The promise of precision medicine is the ability to align medical interventions with individual patients at the time of diagnosis and to alter treatment regimens as new mutations arise and responses diminish. Although technical developments in next-generation sequencing and computational biology have accelerated progress in precision medicine, fundamental challenges remain. Whole-genome and whole-exome sequencing technologies can identify many target mutations, but these techniques are analytically intensive and may not reliably detect translocations, zygosity changes, and low-allele burden mutations with clinical significance. A further hindrance to the clinical utility of mutation status is a lack of drug therapies that selectively target cancer-associated mutations, with effective Food and Drug Administration (FDA)-approved drugs existing for only a subset of the genes currently known to underlie tumorigenesis (1). These limitations invite a complementary strategy that assesses drug sensitivities obtained with targeted agents designed to inhibit discrete cellular processes as a means of identifying phenotypic indications for specific cancers (2). Associating phenotypic responses with particular genetic alterations may then beget precision-based therapies.
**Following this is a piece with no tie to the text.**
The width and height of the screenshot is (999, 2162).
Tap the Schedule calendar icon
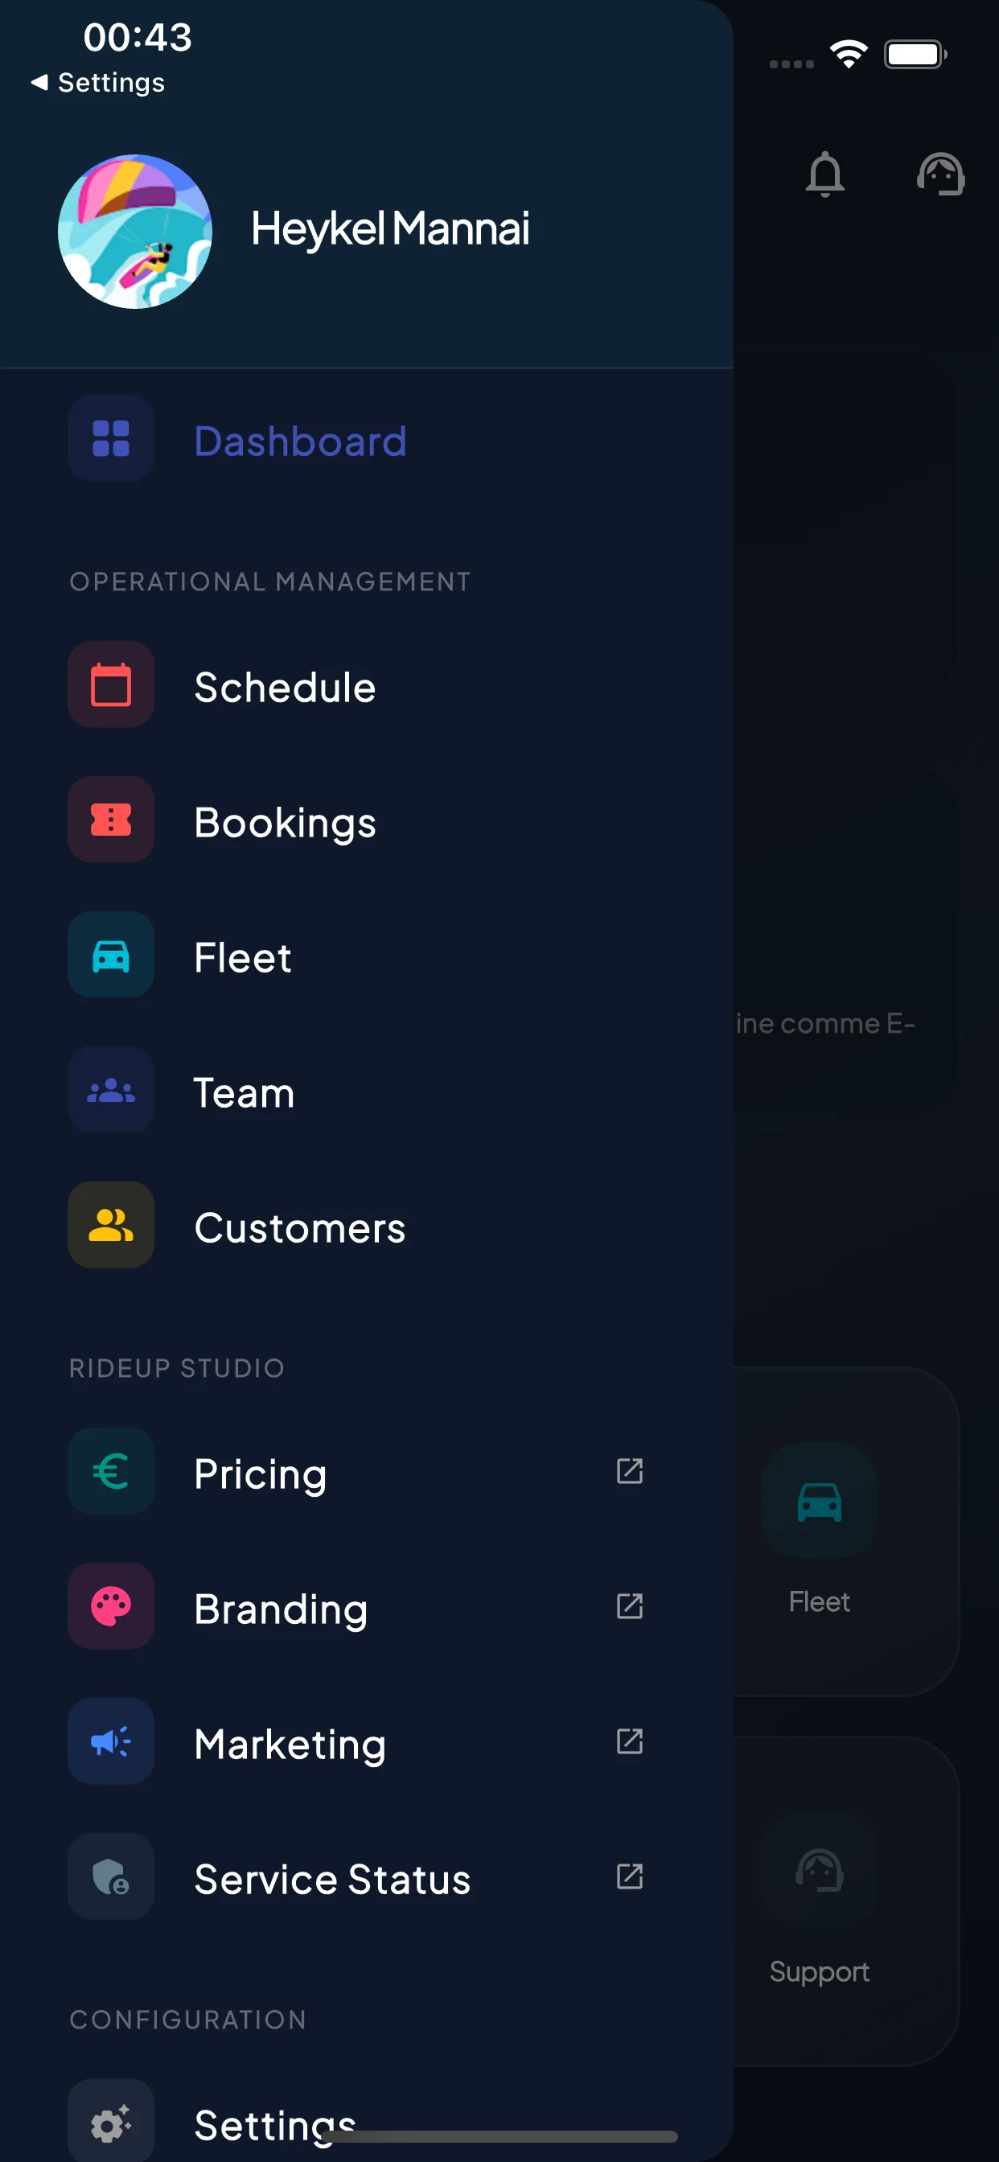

For blood cancers, the success with targeted therapies developed to inhibit BCR-ABL fusions that drive chronic myelogenous leukemia has spurred efforts to identify similar therapies for other hematopoietic malignancy types. Acute myeloid leukemia (AML), which results from the enhanced proliferation and impaired differentiation of hematopoietic stem and progenitor cells, has substantial underlying heterogeneity, a feature that indicates the need for multiple targeted therapies or the use of combinations.
AML diagnosis relies on cytogenetic analysis, as recurrent chromosomal variations represent established prognostic markers, even though nearly half of patients with AML have a normal karyotype.
DNA sequencing of 200 patients with AML uncovered an average of 13 somatic mutations in each genome, of which 5 mutations were recurrent (3). Common mutations in AML that are also driver mutations represent potential therapeutic targets. Recurrent mutations in transcription factors and epigenetic regulators identified in AML suggest that aberrant transcriptional circuits are a common feature underlying leukemogenesis (3, 4). These circuits may drive oncogenic gene expression programs to alter differentiation, activate self-renewal, and generate leukemia stem cells responsible for the initiation and propagation of disease (5–7). Of the many genes commonly mutated in AML, targeted therapies in clinical trials or clinical use have been developed for only five: PML-RARA, FLT3, KIT, IDH1, and IDH2.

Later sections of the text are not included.